Entra-se naquele palacete de memórias e parece que o tempo parou. A escadaria, tectos, piso e paredes são um testemunho de uma certa maneira de fazer arquitectura. E de viver. A clarabóia é um símbolo por lá entra a luz do Porto e do alto era frequente a família Andresen admirar o mar da Foz do Douro em dias luminosos.
Após a compra da quinta pelo Estado, o edifício do século XVIII cedeu lugar ao Jardim Botânico da Faculdade de Ciências da Universidade do Porto. Hoje, o casario e a enorme mancha com cerca de 12 hectares rodeada de árvores únicas exige mil cuidados, preservação, estudo e conservação. "Temos um jardim com três valências fundamentais científicas, pedagógicas e históricas. Para se ter a ideia da sua dimensão bastará referir que, entre outras preciosidades, existe cerca de meio quilómetro de camélias com um século de vida", lembra Teresa Andresen, arquitecta paisagista e membro do Conselho Directivo da Faculdade de Ciências.
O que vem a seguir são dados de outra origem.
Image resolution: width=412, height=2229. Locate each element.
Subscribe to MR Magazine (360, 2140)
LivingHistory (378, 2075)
Como estamos num mundo de seres vivos, o jardim precisa de renovação, obras que restituam a grandeza e esplendor do passado. Por estes dias, as máquinas fazem a remoção de terras, abre-se valas nos caminhos, substitui-se lancis, coloca-se tubos destinados ao sistema de rega e iluminação, limpa- -se as sebes, cria-se percursos para fruição mais atractiva. E protege-se as araucárias, glicínias centenárias, entre muitas outras espécies de grande valor científico.
"Desde os anos 40 que o jardim não sofria uma intervenção global e tão aprofundada como a que está a ser efectuada. Em 2001, foram realizadas algumas benfeitorias, mas o sistema de rega está obsoleto. Temos um património de grande valor científico e a recuperação era uma exigência. O trabalho está a ser acompanhado por uma equipa de botânicos e arquitectos paisagistas", salienta Teresa Andresen.